El retrato íntimo y desnudo que la película hace de esta nadadora llena de desesperación y rabia tiene más de metafórico que de narrativo.

Katerine Savard sostiene todo el peso del filme sobre sus hombros.

Como ensayo sobre el egoísmo deportivo —aunque extrapolable mucho más lejos del ámbito competitivo— funciona francamente bien, aportando interesantes puntos de vista sobre lo que no se ve en las pantallas: la cámara, de este modo, sigue ciegamente a Nadia, hasta el punto de que omite conscientemente todo lo que ocurre alrededor de ella para mostrar únicamente cómo reacciona ante los eventos que la rodean. Es esta vocación autoral la que la convierte en un caramelo mucho más dulce en lo que se refiere a explorar el mundo interior de una deportista de élite que otras aproximaciones recientes a una casuística similar como Yo, Tonya (Craig Gillespie, 2017), pero a su vez, la coloca en un punto más difícil de interpretar de cara al gran público, que en esta Nadia, Butterfly no va a encontrar emoción desmedida, ni grandes estadios viniéndose abajo en estallidos de aplausos: el retrato íntimo y desnudo que hace de esta nadadora llena de desesperación y rabia tiene más de metafórico que de narrativo.

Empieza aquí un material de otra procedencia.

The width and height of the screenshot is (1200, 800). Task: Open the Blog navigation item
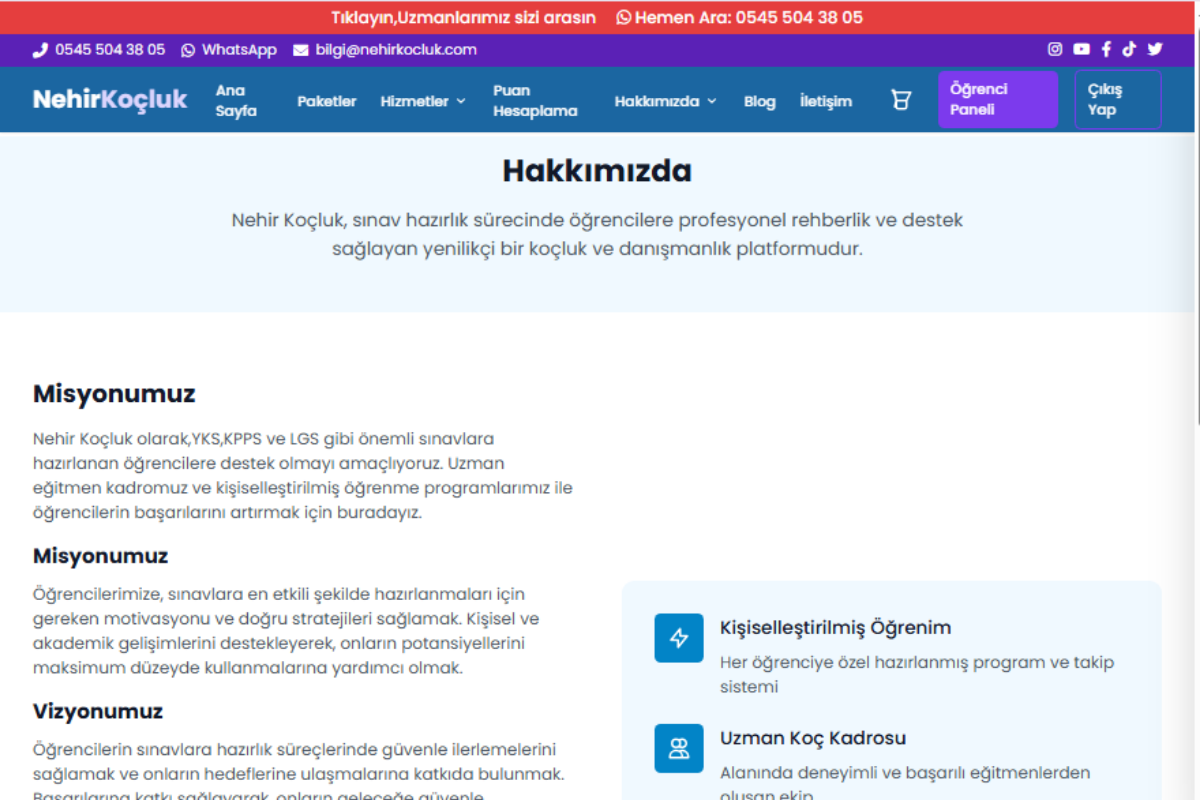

Sorprende la impresionante calidad de las interpretaciones, haciendo especial hincapié en la de Katerine Savard en el papel principal. Si tenemos en cuenta que es deportista profesional, y que es su primera aproximación al mundo cinematográfico, podemos considerar sus amargas lágrimas, sus sonrisas tímidas, su agresividad explosiva, su corporalidad esquiva como un logro al alcance de pocos intérpretes primerizos. Su ejercicio de introspección y búsqueda de la realidad de Nadia conecta directamente con lo más profundo del espectador que entre en su juego, lo que sumado a alguna idea visual francamente poderosa —como esa escena en que llora desconsolada en el cambiador tras ganar la medalla de bronce, como una metáfora pura de la mariposa que vuelve a entrar en la crisálida solo para dejarse caer— le dan un toque de veracidad que le aporta gran valor a la propuesta del cineasta canadiense. Su mayor problema es que esta fragmentación de la persona de una manera tan deconstructiva convierte el visionado en un acto demasiado dejado a la interpretación de su subtexto y le reduce el valor intrínseco que pueda tener como obra literal. Por supuesto que no tiene porque suponer una cortapisa ni un tropiezo autoinfligido ya que, como venimos diciendo, su aproximación a su objeto de estudio es minuciosa y de gran recorrido: dadas las condiciones en las que nos es ofrecida esta Nadia, Butterfly, y en aras de poder disfrutarla tal y como ha sido concebida, vamos a necesitar aparcar momentáneamente la necesidad de obtener un relato conclusivo y convencional. Y en este caso, la mariposa que no sabe si volar o volver, si escapar o permanecer, tendrá tanta pureza como seamos capaces de aceptar.